The ICER was used as the decision-step making tool in this analysis. It should be stated that this step-wise approach could potentially result in a non-optimal solution for any given budget. This is a result of taking a step-wise approach in a highly non-linear environment (both with respect to impact and cost) leading to restriction of the solution to local optima. The ICER does however benefit from simple interpretation and implementation.

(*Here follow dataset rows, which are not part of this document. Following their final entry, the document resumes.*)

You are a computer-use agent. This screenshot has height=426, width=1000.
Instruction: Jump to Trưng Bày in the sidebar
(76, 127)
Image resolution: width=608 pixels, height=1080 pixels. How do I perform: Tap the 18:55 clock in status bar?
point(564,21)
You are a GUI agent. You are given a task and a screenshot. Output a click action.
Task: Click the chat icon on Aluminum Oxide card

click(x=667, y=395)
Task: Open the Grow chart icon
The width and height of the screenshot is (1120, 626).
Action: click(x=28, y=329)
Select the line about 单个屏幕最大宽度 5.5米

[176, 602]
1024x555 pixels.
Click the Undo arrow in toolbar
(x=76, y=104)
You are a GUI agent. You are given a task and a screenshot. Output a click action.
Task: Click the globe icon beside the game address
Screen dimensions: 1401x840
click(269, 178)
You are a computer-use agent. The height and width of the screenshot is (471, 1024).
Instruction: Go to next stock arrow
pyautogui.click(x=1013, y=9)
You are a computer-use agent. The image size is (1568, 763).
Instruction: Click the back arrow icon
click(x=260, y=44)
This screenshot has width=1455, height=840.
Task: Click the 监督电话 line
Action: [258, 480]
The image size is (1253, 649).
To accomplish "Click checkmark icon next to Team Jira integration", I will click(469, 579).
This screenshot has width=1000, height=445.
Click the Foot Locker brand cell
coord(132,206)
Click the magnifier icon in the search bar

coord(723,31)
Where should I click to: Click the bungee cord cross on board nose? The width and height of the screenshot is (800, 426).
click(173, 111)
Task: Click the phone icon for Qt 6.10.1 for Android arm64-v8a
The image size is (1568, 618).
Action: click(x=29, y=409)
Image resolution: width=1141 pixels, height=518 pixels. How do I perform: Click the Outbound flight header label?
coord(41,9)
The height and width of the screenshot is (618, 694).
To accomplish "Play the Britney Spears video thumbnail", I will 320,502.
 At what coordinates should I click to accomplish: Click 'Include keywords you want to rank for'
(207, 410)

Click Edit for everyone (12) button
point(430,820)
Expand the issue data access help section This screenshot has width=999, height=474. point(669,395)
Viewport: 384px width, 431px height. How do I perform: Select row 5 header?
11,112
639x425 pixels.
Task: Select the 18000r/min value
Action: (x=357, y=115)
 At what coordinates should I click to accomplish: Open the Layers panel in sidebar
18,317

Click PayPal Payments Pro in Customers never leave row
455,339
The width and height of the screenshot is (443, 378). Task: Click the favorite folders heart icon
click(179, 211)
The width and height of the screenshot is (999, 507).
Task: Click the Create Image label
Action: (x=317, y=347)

This study reiterates the importance of a combination of prevention, via vector control (here LLINs), and treatment as the cornerstone of malaria control in SSA. Additional currently recommended interventions (chemoprevention) and tools in development (RTS,S) will be valuable in those many areas where vector control and treatment are themselves not enough to bring about a transition to elimination. When resources are limited the prioritization of the use of available tools can help to maximize the impact of available finances, reducing malaria morbidity and mortality in a cost-effective manner.